What needs to be done: Replace "sidebar" with "side panel" in the lines beginning at the one that contains "Screen dimensions: 576x312" and ending after the one that contains "pyautogui.click(x=76, y=19)", leaving everything else unchanged and omitting the pictures. Reproduce only those lines.
::: Records for this task
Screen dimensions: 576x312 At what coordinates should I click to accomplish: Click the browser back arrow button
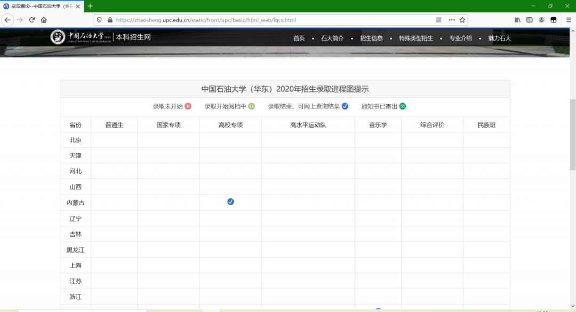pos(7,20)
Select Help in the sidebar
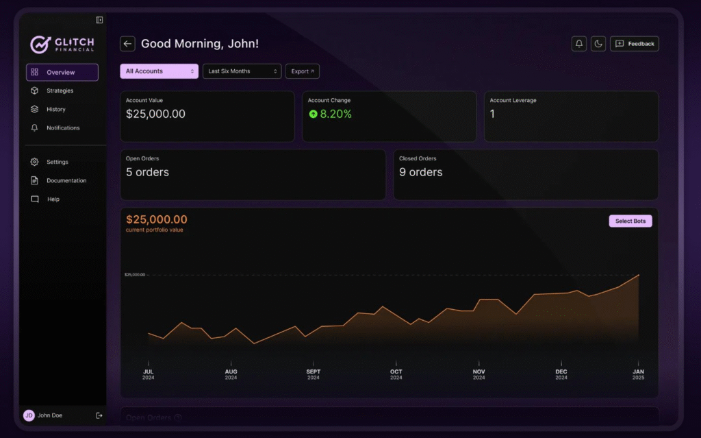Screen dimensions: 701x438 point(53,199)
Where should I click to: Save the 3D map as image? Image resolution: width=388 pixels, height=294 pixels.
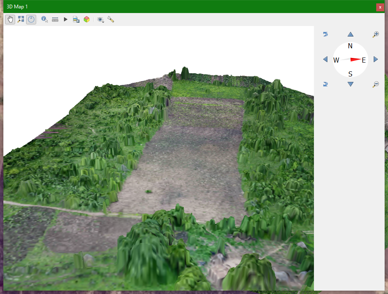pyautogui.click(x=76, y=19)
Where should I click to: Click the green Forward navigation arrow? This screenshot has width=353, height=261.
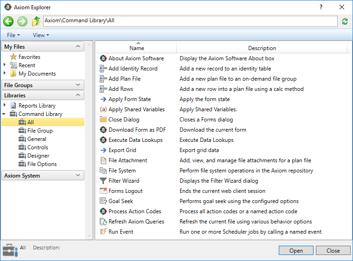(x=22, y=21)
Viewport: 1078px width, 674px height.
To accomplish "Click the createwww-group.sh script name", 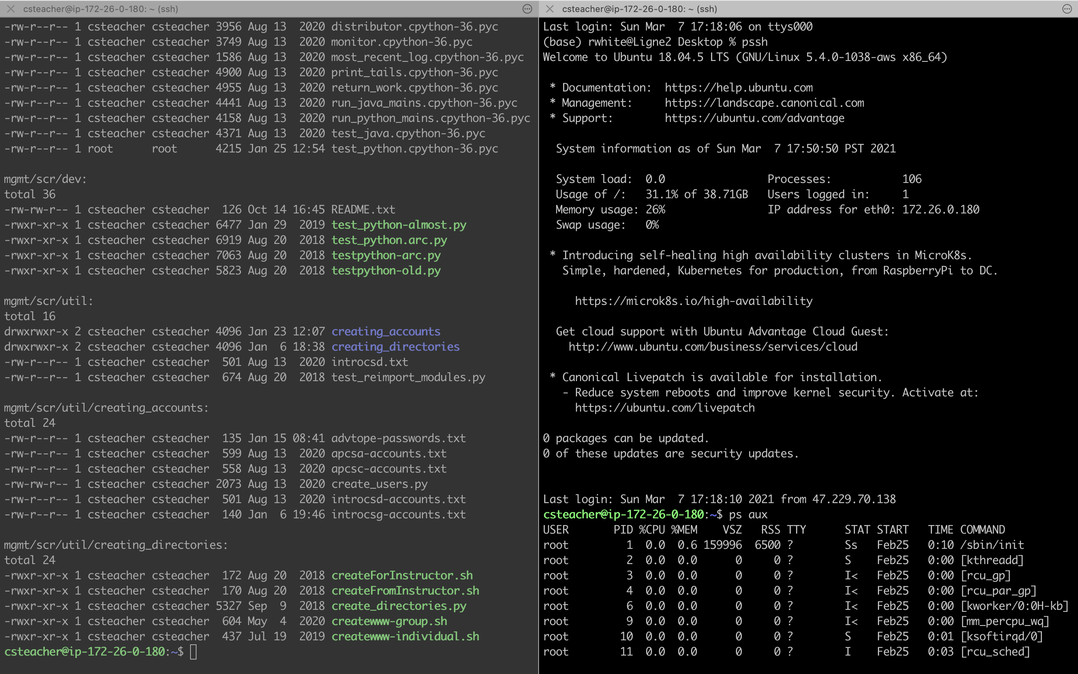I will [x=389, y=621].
::::::
::: Records for this task
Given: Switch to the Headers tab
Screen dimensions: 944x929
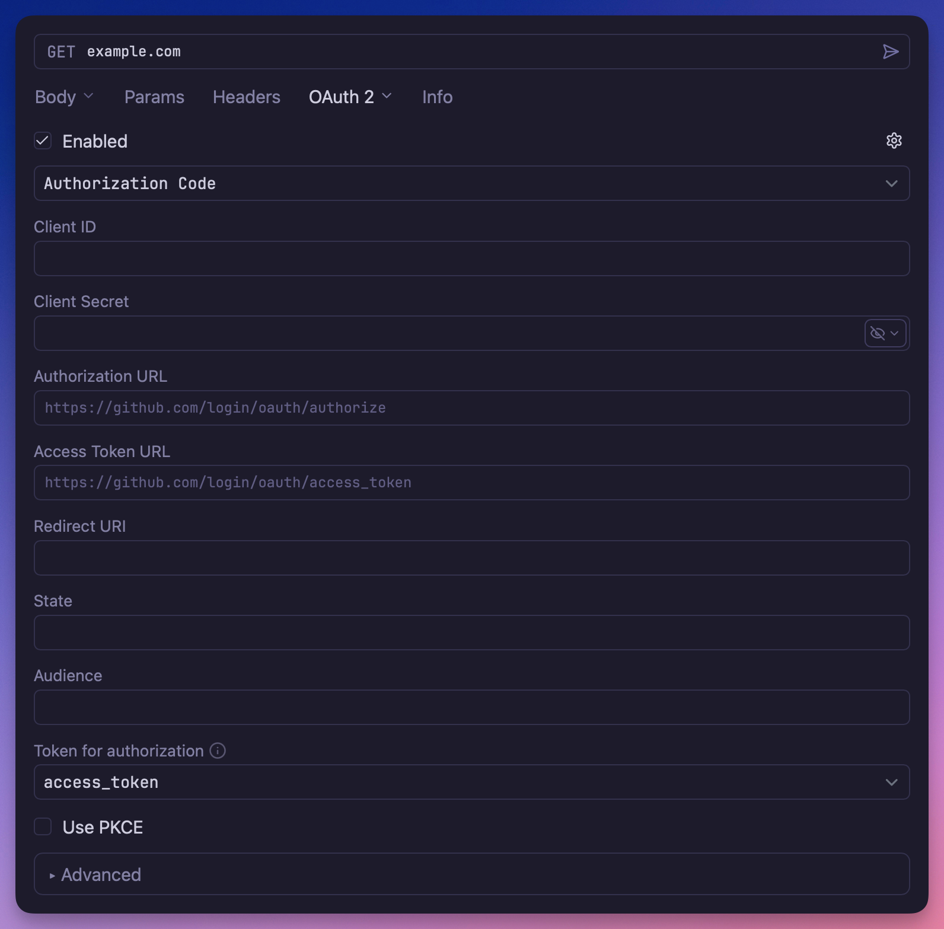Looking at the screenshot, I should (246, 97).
::::::
::: Records for this task
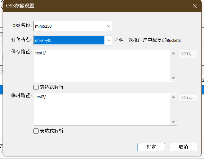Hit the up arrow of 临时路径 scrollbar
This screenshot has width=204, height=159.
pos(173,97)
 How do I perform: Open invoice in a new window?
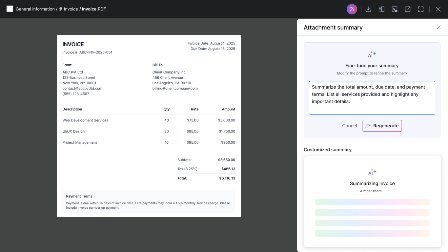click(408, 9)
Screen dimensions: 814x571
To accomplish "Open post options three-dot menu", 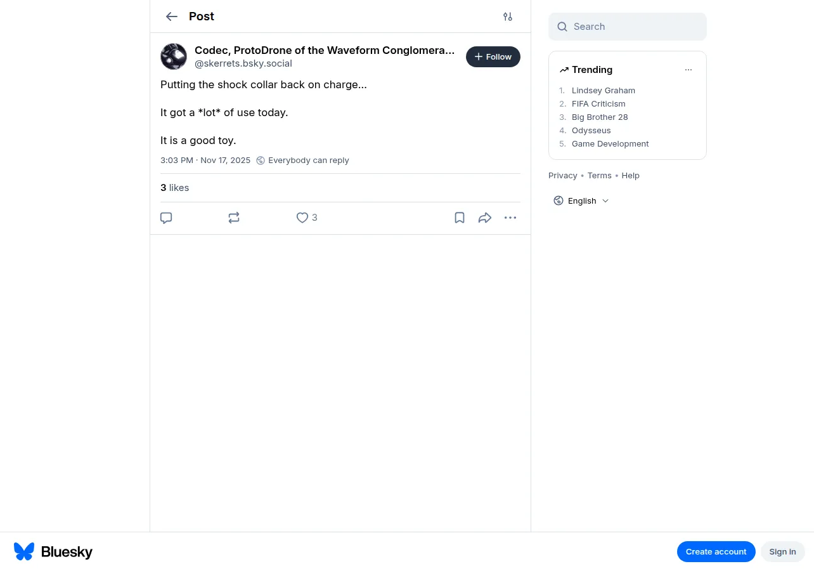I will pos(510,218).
::::::
Answer in full:
Screen dimensions: 576x312 At what coordinates should I click to accomplish: Click the browser back arrow button
pos(7,20)
Select Help in the side panel
Screen dimensions: 701x438 point(53,199)
Where should I click to: Save the 3D map as image? Image resolution: width=388 pixels, height=294 pixels.
pyautogui.click(x=76, y=19)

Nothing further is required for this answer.